Your answer should consist only of the line with "Where should I click to: Open" and the lines after it, reproduced exactly through the end of the entries below.

☆ ☆ ☆ ☆ ☆ ☆ ☆

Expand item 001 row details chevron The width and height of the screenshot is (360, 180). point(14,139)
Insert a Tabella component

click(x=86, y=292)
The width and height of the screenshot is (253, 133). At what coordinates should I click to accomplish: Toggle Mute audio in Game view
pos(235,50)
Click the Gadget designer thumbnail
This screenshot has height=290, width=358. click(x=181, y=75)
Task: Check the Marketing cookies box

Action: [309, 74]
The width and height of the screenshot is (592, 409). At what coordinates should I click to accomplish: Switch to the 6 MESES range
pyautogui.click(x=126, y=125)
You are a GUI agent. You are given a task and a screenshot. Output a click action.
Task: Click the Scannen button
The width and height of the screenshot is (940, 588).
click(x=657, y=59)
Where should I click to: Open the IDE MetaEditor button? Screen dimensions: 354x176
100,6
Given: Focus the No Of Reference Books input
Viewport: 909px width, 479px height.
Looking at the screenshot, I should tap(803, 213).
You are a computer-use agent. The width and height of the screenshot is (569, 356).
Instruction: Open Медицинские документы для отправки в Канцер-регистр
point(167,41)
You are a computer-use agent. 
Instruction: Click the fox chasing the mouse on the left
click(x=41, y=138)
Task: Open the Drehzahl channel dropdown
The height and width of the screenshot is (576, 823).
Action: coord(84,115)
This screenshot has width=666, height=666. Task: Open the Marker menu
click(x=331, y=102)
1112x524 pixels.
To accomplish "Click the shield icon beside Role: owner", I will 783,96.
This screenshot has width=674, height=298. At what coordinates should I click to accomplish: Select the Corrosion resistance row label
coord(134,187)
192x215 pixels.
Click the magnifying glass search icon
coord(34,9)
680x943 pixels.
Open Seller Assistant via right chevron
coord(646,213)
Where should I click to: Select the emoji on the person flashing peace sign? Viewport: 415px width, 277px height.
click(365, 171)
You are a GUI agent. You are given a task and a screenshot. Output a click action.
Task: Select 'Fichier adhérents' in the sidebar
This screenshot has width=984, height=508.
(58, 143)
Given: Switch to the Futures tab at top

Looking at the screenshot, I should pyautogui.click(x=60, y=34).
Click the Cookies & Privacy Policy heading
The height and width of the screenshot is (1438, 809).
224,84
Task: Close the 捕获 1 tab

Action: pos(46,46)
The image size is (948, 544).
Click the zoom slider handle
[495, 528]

☆ ☆ ☆ ☆ ☆ ☆ ☆

• [Exercise solution]
Where should I click to: Open the IDE MetaEditor button? Screen dimensions: 354x176
100,6
Given: Focus the No Of Reference Books input
Viewport: 909px width, 479px height.
Looking at the screenshot, I should tap(803, 213).
You are a computer-use agent. The width and height of the screenshot is (569, 356).
Instruction: Open Медицинские документы для отправки в Канцер-регистр
point(167,41)
You are a computer-use agent. 
Instruction: Click the fox chasing the mouse on the left
click(x=41, y=138)
Task: Open the Drehzahl channel dropdown
The height and width of the screenshot is (576, 823).
Action: coord(84,115)
This screenshot has width=666, height=666. Task: Open the Marker menu
click(x=331, y=102)
1112x524 pixels.
To accomplish "Click the shield icon beside Role: owner", I will 783,96.
This screenshot has width=674, height=298. At what coordinates should I click to accomplish: Select the Corrosion resistance row label
coord(134,187)
192x215 pixels.
Click the magnifying glass search icon
coord(34,9)
680x943 pixels.
Open Seller Assistant via right chevron
coord(646,213)
Where should I click to: Select the emoji on the person flashing peace sign? Viewport: 415px width, 277px height.
click(365, 171)
You are a GUI agent. You are given a task and a screenshot. Output a click action.
Task: Select 'Fichier adhérents' in the sidebar
This screenshot has width=984, height=508.
(58, 143)
Given: Switch to the Futures tab at top

Looking at the screenshot, I should pyautogui.click(x=60, y=34).
Click the Cookies & Privacy Policy heading
The height and width of the screenshot is (1438, 809).
224,84
Task: Close the 捕获 1 tab

Action: pos(46,46)
The image size is (948, 544).
Click the zoom slider handle
[495, 528]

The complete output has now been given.